Material irregularities, governance failures so serious they threaten public value, are now reported by the external auditors (not government) with some progress made to resolve these. Outsourcing various functions to private consultants at inflated rates may plug pressing gaps, but it erodes long-term capacity and sends another signal that government can’t fix itself.

 

The scale: conservative estimates, real risks

Even with limited reporting, the major figures are startling when it comes to amounts lost to corruption alone:

  • R27-billion a year estimated lost to corruption (Ebrahim Patel)
  • R292-billion cited as daily corruption loss (Democratic Alliance)
  • R700-billion since 1994 (Transparency International, various sources)
  • R250-billion in state capture alone (Zondo Commission)
  • R521-billion bailed out for SOEs (Corruption Watch)
  • R200-billion+ lost annually to public sector dysfunction (OUTA)
  • Up to 30% of GDP foregone; up to R1-trillion in lost tax revenue over seven years (Bureau of Economic Research)

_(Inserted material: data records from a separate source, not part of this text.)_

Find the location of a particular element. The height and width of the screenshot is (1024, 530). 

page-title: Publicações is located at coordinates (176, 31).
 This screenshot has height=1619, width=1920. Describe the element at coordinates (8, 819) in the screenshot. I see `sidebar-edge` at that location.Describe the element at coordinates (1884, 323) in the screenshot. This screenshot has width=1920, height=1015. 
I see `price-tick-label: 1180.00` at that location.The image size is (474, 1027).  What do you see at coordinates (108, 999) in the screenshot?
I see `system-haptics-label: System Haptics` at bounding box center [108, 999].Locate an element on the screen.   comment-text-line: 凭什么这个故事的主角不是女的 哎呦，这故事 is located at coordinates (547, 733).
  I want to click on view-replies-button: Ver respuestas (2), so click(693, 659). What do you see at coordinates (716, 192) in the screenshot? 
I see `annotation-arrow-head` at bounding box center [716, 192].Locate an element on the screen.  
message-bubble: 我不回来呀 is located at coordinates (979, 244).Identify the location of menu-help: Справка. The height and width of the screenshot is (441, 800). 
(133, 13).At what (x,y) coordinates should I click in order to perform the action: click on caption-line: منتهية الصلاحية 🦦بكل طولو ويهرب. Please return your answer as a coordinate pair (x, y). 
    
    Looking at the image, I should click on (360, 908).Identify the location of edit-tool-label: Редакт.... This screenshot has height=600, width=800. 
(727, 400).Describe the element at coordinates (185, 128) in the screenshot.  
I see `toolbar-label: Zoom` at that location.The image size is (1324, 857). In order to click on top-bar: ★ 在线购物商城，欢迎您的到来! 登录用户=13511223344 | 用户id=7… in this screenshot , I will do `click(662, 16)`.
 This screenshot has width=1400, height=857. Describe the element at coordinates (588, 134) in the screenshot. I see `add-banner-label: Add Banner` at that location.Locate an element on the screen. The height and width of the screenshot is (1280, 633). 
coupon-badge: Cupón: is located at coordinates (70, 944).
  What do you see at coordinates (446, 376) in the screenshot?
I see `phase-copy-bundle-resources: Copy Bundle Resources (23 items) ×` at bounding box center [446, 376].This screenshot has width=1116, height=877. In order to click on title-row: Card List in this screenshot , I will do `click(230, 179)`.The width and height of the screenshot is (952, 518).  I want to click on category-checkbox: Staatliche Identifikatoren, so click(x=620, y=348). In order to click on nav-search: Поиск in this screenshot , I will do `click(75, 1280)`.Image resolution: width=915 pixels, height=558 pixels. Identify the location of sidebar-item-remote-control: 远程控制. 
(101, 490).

No model can capture every cent lost, but this much is clear: the country is bleeding, and every household feels it.

 

Beyond the rands: the hidden costs

Qualitative considerations are just as critical in reflecting on the costs of this failure:

  • Public trust and legitimacy: each headline scandal further erodes tax morale, investment, compliance, and civic participation and potential.
  • Development paralysis: delays in delivery and project failures stall growth, deepen poverty and inequality, and sap community spirit.
  • Talent drain: nepotism, poor leadership, and underinvestment see our best people exit government and often the country, leaving a cycle of mediocrity.
  • Reputational damage and lost investment: weakened credibility and chronic instability raise borrowing costs and deter investment (local and foreign).
  • Ethical erosion: lack of ethical behaviour, everyday corruption together with a lack of consequences or accountability perpetuate loss and decline  
  • Service disruption: service delivery failures stoke unrest and cost lives and livelihoods.
  • Decay and dilapidation: Infrastructure crumbles while maintenance lags, trapping communities and elevating future costs.

 

Counting the cost, demanding reform

The true price of an unprofessionalised public sector is counted not only in budgets but in broken promises, missed opportunities, and futures forsaken. Global institutions and local analysts agree: professionalising our public sector is essential, an investment in fiscal stability, social trust, and national renewal.

What South Africa desperately needs is merit-based appointments, professional workforce, transparent leadership, robust ethical standards, and meaningful accountability. Every step taken towards professionalisation will bring real returns, not only for financial reporting, but for every citizen who hopes for safer streets, better schools, reliable water, and a government worthy of its people.

The stakes are simply too high to settle for less.